A recipe for innovation from Ferran Adria
Arguably the world’s greatest chef was on campus last week to discuss his life’s work and his approach to innovation.
Speaking at London Business School, Ferran Adrià shared the thinking that has gone into the transformation of his lauded El Bulli restaurant and into the El Bulli Foundation.
The former footballer, and business student turned chef, described how they turned to business students to establish the purpose of the business once it stopped serving as a restaurant in 2011.
30 teams chosen from 800 applicants globally established the Foundation’s goals, which are two-fold: Firstly to preserve the restaurant’s legacy through ceaselessly communicating its achievements and secondly to share knowledge through a digital archive focused on innovation and food knowledge.
“Over the past seven years I've been studying many theories, models and so forth about education, innovation and knowledge,” said Adrià. “The archive has put theories into simple language and come up with an eclectic methodology interlinked with case studies.”
Adrià puts an emphasis on history that he argues is crucial to understanding and therefore to innovation.

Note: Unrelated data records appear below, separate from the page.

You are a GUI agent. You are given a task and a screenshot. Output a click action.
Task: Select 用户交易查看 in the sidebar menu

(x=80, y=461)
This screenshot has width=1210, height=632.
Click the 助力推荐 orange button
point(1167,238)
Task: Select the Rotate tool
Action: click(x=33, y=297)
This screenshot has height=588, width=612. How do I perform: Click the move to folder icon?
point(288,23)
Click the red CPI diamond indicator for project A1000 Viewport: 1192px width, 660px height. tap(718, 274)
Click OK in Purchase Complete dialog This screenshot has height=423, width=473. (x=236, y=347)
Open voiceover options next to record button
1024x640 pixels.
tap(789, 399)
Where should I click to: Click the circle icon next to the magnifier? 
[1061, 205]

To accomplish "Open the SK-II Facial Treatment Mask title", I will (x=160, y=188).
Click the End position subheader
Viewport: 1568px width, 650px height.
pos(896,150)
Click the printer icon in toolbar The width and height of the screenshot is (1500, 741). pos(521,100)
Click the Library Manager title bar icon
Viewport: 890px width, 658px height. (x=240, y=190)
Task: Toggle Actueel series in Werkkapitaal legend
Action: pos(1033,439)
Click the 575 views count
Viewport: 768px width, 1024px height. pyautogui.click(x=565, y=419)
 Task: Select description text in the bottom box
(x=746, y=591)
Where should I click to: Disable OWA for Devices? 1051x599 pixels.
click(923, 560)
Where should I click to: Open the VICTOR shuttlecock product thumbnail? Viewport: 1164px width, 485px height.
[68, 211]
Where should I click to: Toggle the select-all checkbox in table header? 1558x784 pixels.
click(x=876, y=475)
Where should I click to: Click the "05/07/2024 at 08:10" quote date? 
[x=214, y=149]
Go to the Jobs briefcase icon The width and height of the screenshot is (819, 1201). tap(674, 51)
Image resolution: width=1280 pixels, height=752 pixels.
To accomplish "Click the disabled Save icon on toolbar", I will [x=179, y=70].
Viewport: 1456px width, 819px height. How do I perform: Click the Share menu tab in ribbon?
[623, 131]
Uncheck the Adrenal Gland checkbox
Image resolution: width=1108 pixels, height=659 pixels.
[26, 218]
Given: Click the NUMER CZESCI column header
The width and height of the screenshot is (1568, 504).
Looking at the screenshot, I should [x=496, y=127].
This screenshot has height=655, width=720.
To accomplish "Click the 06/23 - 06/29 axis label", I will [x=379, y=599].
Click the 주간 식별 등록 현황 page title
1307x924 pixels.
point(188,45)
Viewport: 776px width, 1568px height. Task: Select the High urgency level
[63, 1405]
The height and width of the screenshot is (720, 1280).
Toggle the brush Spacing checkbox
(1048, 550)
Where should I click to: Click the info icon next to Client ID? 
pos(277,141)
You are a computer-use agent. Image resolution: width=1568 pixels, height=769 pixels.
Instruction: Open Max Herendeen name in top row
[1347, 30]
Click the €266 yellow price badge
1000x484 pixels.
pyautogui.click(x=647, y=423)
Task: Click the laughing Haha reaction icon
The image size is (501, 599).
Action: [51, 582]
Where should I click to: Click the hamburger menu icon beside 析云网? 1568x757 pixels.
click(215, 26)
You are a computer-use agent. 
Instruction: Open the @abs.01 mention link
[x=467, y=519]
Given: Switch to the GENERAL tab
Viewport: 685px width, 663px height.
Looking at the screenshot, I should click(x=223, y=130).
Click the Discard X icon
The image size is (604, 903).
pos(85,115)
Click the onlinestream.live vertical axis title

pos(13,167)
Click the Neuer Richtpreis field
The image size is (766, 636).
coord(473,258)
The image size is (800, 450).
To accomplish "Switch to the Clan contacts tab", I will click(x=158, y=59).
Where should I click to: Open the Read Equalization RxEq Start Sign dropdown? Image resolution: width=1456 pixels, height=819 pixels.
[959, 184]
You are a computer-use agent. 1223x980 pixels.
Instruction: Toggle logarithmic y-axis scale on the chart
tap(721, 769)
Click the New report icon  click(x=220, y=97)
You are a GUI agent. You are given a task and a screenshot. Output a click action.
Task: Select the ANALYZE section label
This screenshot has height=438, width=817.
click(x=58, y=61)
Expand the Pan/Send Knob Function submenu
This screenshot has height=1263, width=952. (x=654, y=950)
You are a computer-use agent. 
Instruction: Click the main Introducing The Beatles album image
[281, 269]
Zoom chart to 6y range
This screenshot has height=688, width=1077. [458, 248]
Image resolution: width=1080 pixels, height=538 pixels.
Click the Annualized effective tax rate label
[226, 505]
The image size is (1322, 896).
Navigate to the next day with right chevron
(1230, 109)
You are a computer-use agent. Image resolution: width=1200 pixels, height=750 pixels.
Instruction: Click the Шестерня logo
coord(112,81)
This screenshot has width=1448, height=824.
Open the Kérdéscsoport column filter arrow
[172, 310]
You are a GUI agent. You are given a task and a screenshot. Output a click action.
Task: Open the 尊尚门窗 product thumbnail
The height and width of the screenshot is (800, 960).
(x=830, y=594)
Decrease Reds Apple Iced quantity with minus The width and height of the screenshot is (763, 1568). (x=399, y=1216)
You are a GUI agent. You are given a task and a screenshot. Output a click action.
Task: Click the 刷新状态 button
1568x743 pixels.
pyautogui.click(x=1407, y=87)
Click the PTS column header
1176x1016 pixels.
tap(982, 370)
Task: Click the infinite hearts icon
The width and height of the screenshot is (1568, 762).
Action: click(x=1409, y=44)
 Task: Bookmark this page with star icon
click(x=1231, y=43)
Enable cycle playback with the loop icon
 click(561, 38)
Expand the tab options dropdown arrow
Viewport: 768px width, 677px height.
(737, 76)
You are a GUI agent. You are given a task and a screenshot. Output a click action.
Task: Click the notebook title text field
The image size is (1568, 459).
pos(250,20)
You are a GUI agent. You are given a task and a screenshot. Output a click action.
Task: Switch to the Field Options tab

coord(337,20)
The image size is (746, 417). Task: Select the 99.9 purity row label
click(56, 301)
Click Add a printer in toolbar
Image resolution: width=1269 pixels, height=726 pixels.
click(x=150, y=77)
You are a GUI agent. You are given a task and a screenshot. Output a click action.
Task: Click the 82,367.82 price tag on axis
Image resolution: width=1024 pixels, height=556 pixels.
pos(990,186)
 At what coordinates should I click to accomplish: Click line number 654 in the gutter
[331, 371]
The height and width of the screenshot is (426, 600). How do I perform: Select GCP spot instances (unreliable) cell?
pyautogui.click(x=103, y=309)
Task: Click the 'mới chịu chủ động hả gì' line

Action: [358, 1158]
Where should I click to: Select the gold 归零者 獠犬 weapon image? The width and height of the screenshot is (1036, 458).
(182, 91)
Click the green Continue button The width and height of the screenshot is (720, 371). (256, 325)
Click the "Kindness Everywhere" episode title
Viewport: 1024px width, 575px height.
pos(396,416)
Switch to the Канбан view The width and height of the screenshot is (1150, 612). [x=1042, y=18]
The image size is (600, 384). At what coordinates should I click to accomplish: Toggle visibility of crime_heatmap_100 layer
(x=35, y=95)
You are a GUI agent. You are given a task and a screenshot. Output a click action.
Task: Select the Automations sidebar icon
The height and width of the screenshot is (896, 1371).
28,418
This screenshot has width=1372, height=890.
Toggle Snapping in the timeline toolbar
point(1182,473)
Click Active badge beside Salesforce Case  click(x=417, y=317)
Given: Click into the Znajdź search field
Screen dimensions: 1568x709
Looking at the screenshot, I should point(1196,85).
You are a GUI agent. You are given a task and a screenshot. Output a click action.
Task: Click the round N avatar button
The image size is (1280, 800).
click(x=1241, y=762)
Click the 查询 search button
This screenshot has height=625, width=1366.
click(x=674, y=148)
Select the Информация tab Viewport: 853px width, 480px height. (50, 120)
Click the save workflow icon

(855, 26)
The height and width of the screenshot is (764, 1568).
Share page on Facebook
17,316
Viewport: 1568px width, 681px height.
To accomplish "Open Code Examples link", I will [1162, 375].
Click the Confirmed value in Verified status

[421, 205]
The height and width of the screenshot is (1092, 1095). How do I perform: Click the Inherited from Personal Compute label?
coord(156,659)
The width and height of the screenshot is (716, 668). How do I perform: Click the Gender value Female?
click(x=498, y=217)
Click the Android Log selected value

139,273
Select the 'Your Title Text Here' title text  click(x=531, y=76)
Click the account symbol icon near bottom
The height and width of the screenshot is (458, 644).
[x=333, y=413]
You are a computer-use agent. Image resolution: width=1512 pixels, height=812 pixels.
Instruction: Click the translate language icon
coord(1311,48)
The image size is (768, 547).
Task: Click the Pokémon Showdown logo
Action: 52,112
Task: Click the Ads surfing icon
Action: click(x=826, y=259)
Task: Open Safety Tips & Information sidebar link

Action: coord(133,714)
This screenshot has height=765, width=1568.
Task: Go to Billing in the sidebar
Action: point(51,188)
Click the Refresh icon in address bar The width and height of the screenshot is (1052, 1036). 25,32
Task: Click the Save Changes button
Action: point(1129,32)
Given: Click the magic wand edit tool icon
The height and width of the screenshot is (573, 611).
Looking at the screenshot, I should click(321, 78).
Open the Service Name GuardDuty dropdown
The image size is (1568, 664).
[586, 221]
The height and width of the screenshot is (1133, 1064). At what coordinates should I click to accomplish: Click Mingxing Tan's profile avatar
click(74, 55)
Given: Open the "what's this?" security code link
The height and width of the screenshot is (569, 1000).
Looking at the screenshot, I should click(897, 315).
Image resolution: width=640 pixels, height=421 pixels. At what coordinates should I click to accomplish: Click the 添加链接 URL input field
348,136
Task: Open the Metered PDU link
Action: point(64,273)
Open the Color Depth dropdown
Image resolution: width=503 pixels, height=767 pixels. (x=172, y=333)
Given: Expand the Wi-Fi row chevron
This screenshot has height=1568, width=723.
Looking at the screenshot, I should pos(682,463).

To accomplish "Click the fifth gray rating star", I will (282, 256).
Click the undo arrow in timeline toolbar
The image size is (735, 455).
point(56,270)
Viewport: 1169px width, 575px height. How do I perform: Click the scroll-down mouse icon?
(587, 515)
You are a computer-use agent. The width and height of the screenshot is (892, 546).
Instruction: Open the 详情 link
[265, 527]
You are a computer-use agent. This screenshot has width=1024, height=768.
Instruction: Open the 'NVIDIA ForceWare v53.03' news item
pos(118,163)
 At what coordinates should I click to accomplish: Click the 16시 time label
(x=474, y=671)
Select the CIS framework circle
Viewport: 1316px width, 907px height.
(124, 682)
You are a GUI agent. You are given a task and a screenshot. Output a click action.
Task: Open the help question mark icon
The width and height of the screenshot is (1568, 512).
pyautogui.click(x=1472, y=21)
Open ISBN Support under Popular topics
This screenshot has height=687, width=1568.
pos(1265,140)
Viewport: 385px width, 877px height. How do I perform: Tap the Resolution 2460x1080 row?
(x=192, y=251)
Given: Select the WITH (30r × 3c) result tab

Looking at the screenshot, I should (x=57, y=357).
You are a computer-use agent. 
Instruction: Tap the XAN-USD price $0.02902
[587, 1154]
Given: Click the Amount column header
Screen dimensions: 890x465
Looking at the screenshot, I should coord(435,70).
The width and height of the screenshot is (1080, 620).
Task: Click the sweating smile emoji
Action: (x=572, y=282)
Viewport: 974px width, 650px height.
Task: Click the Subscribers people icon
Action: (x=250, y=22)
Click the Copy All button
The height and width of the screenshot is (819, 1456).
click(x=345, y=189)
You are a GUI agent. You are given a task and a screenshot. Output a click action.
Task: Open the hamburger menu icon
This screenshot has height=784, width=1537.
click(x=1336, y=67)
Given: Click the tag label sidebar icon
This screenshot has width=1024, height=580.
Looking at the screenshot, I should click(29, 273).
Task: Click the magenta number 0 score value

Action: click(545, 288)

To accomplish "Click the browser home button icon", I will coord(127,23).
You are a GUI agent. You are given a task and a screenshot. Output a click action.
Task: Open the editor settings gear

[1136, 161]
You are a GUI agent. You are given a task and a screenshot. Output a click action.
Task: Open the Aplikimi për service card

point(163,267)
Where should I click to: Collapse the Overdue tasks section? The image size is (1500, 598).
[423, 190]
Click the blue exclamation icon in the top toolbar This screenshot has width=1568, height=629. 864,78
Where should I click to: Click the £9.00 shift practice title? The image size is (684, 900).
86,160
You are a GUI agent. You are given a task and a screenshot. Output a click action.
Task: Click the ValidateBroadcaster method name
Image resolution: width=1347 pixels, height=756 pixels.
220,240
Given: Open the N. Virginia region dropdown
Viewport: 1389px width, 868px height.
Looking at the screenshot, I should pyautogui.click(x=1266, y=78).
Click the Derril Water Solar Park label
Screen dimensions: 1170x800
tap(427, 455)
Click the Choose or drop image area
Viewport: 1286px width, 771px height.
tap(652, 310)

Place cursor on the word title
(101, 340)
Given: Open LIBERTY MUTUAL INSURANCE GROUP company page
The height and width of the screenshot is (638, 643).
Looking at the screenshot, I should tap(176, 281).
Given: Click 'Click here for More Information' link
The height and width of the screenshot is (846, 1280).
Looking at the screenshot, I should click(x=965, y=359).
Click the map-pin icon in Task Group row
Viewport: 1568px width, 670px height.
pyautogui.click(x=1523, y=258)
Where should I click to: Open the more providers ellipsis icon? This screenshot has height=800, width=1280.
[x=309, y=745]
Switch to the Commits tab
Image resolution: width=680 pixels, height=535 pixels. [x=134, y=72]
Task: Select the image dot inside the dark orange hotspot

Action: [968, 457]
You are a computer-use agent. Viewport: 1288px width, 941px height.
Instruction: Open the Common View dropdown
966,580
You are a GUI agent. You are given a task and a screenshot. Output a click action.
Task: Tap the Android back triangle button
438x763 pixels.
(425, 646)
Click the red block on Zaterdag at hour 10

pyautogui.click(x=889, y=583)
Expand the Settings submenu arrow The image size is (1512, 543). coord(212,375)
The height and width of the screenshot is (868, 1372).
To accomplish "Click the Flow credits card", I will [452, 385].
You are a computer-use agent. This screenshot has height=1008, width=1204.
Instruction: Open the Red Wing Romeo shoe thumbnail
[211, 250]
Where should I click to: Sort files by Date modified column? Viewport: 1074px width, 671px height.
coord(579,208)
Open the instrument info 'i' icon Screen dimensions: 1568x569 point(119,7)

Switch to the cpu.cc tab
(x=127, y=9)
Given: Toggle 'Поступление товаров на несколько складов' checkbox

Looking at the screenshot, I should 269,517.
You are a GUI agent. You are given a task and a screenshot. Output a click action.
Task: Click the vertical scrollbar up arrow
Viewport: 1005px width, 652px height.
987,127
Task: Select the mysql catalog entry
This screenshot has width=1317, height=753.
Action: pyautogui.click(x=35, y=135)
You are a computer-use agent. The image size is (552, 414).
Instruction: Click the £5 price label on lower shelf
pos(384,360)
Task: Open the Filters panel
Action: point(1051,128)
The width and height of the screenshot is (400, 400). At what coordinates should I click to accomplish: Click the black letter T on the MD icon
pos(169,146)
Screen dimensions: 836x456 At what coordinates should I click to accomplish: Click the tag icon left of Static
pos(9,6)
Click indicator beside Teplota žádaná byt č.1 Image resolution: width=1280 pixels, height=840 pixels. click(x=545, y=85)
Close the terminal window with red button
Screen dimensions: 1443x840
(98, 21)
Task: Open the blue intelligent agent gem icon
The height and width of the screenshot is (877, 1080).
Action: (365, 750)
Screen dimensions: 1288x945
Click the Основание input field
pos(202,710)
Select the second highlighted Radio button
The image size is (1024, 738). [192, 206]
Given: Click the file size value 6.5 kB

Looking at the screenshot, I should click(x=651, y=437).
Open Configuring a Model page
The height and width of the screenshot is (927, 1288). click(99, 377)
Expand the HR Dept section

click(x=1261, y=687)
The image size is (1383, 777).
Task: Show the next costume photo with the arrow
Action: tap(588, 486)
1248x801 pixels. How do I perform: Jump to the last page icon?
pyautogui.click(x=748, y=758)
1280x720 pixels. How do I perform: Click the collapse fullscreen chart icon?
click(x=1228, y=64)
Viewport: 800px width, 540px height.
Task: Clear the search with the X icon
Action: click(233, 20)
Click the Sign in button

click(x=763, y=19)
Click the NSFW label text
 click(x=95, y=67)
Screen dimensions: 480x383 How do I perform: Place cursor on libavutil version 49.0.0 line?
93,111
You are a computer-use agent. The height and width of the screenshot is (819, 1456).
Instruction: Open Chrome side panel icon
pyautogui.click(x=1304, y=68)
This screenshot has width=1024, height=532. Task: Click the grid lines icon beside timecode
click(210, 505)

“We understand history to be essential,” he said. “For example, do you want to understand the iPhone of today or the iPhone over the past 12 years?
“If we don't know history we will always be missing something. If I know the history I understand it comprehensively and I can do anything with it. That gives me freedom.”
Adrià’s latest book with Lavazza and Phaidon is another step on this chronicle of innovation and food. He said Coffee Sapiens: “is an attempt to integrate all the knowledge on coffee so that gastronomic professionals can have access to it. If you understand coffee you can do anything you want with coffee.”
Adrià was speaking as part of the TELL Series of talks on Entrepreneurial Leadership at LBS.